- [Task objective]:
Only the lines from the one holding "Screen dimensions: 1024x722" through the end of the material are to be repeated, exactly and without pictures.

- [Records for processing]:
● ● ● ●
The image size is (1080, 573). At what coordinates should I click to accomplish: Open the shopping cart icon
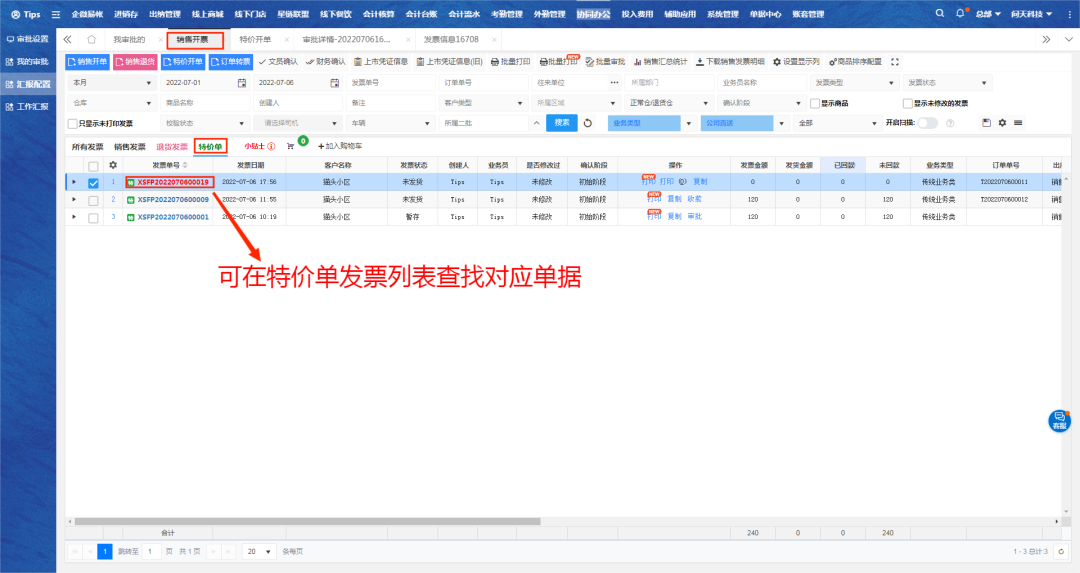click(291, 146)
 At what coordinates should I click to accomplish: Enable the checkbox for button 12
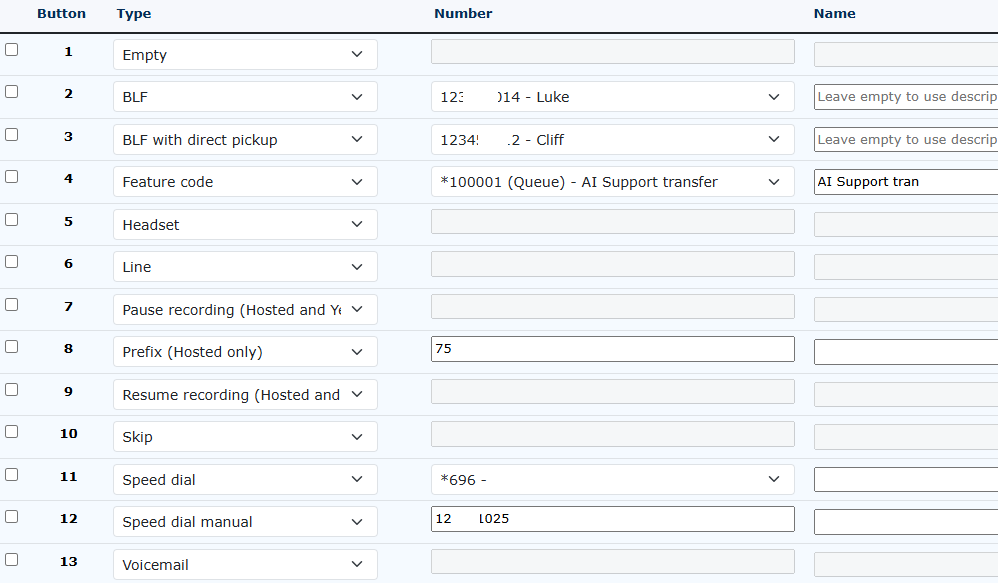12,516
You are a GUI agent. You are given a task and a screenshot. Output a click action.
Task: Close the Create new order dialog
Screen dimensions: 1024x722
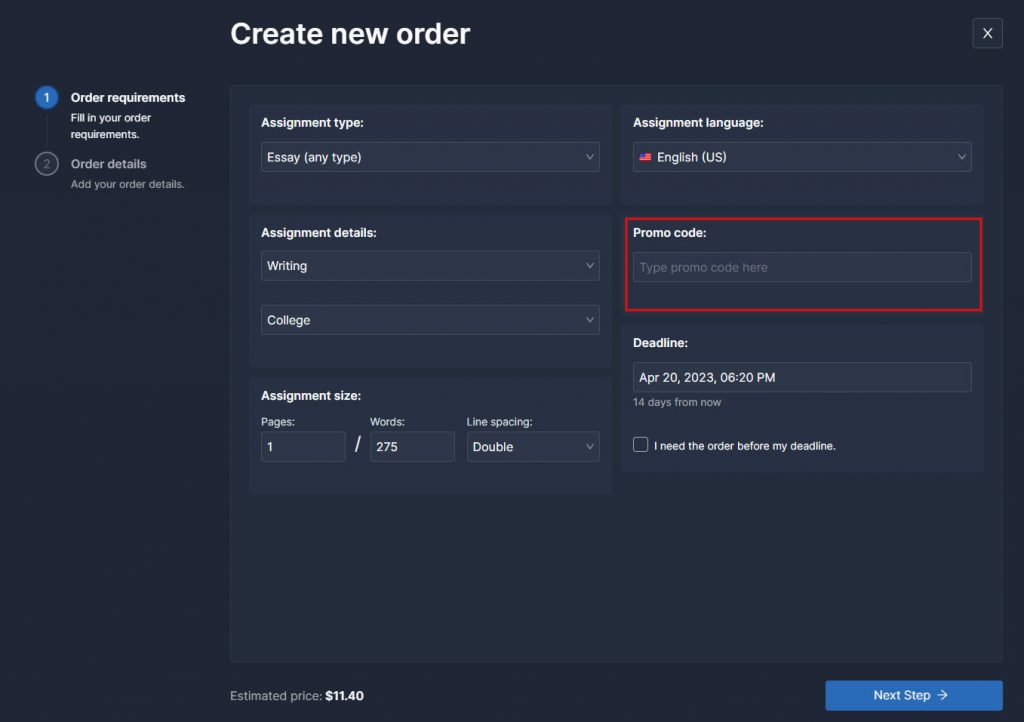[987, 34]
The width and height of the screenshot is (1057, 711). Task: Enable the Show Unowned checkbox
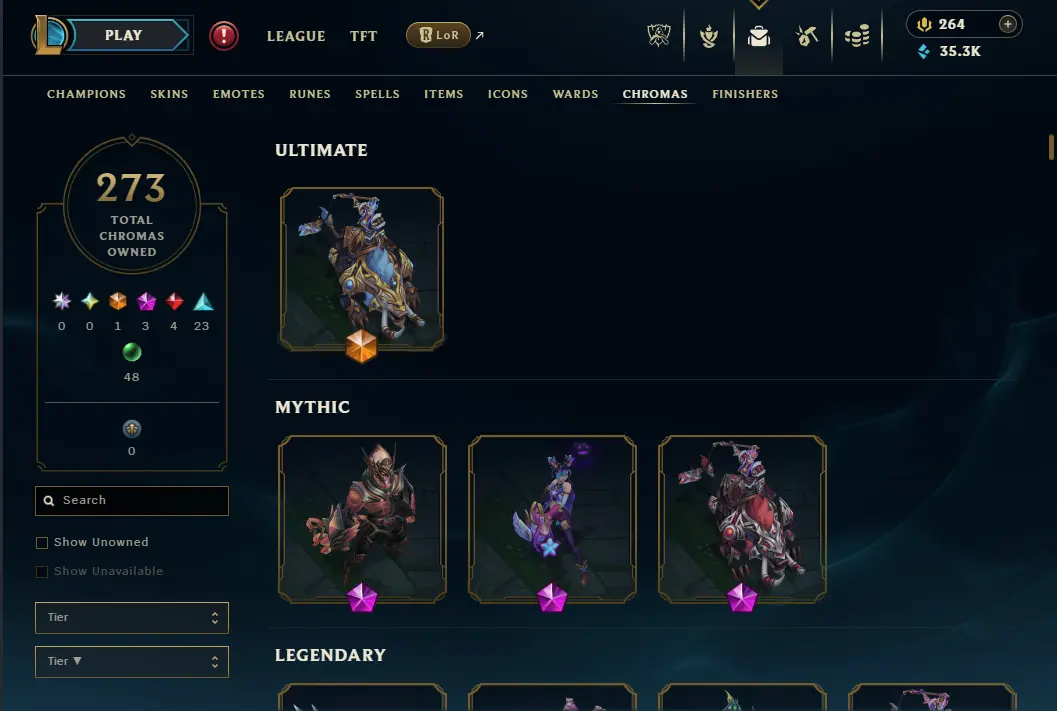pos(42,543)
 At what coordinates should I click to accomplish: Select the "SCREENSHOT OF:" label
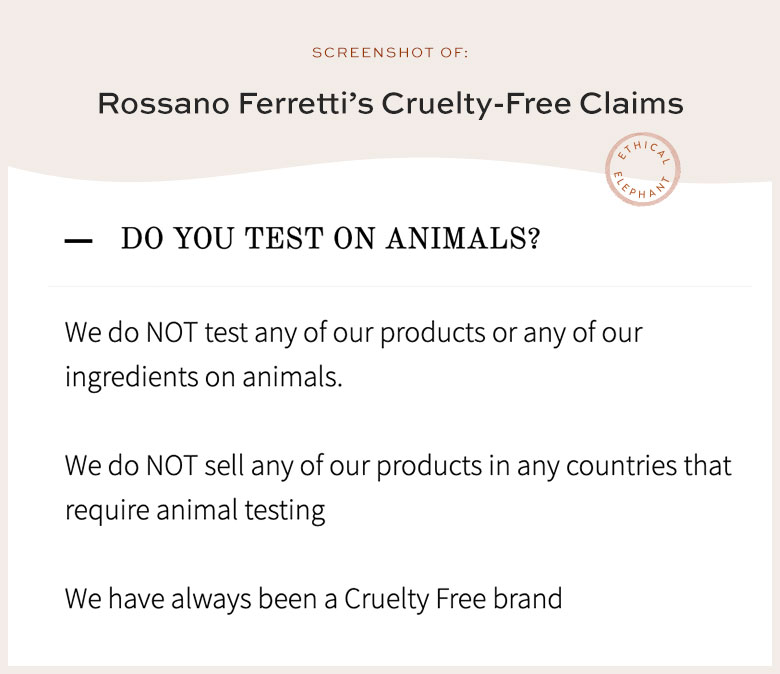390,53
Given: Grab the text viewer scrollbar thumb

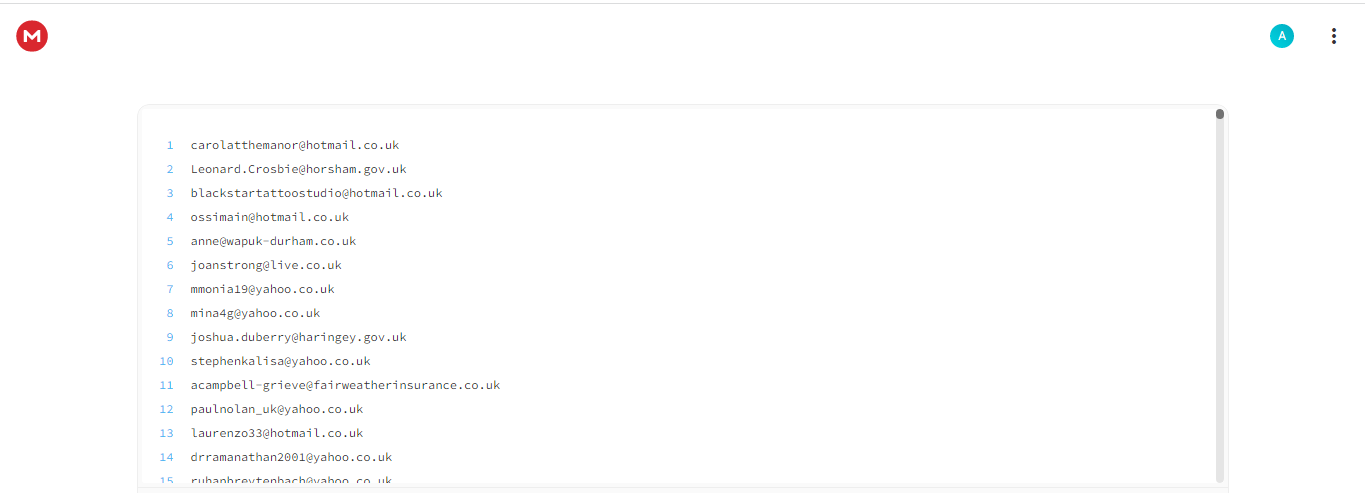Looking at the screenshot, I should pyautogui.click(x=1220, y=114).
● ● ● ●
- [Answer section]:
Screen dimensions: 1024x722
[987, 34]
The width and height of the screenshot is (1057, 711). Task: Enable the Show Unowned checkbox
pos(42,543)
 At what coordinates should I click to accomplish: Select the "SCREENSHOT OF:" label
390,53
Given: Grab the text viewer scrollbar thumb

Looking at the screenshot, I should pyautogui.click(x=1220, y=114).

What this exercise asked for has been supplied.